A Assembleia Legislativa aprovou de forma unânime nesta terça-feira (23), por 53 votos a favor, o projeto de lei 11/2021, do governo do Rio Grande do Sul, que autoriza a abertura de crédito suplementar no orçamento de 2021 para a aquisição de vacinas contra a covid-19 através do remanejo de valores dentro do orçamento do Estado, em caso de necessidade, para essas aquisições. Isso possibilita que, uma vez autorizada a aquisições das vacinas pelos Estados, por parte da União, não haja atraso a compra das mesmas pelo governo do Rio Grande do Sul.

Incluída na pauta de votação após acordo de líderes de bancada no sábado (20), a proposta do Executivo recebeu apoio de parlamentares governistas e de oposição, em cenário de aumento da crise e do esgotamento de hospitais decorrentes da pandemia de corona vírus. Na sessão, o líder do governo, deputado Frederico Antunes (PP), afirmou que o objetivo do projeto aprovado é “que o Estado complemente o que a União não puder alcançar no que diz respeito à vacinação”.
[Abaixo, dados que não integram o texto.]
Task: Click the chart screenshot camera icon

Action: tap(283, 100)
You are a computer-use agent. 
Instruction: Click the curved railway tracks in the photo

“Estamos criando uma previsão orçamentária para a compra de vacinas. Desde 26 de janeiro, estamos inscritos para a compra da Sputnik (imunizante russo), estamos na fila, mas o governo federal precisa dar uma liberação para os Estados, já que ele tem requisitado todas as vacinas disponíveis. A Anvisa também precisa liberar a Sputnik. Estamos dando os passos necessários para que possamos fazer a compra. Esperamos que isso possa ocorrer o quanto antes”, diz Antunes.

Atualmente, o Supremo Tribunal Federal (STF), tem um entendimento firmado pela Corte de que Estados e municípios podem comprar e distribuir vacinas somente caso o Ministério da Saúde falhe ou seja omisso com o Plano Nacional de Imunização (PNI) ou na hipótese em que a cobertura planejada pela pasta não seja suficiente contra a doença. O projeto de lei 11/2021, além de autorizar a aquisição de vacinas, trata de outros temas, como a anuência de abertura de crédito para a quitação de despesas relacionadas ao processo de desestatização de empresas públicas. Também foram redefinidas questões da cobertura de déficit das operações previdenciárias da área da segurança e da administração penitenciária.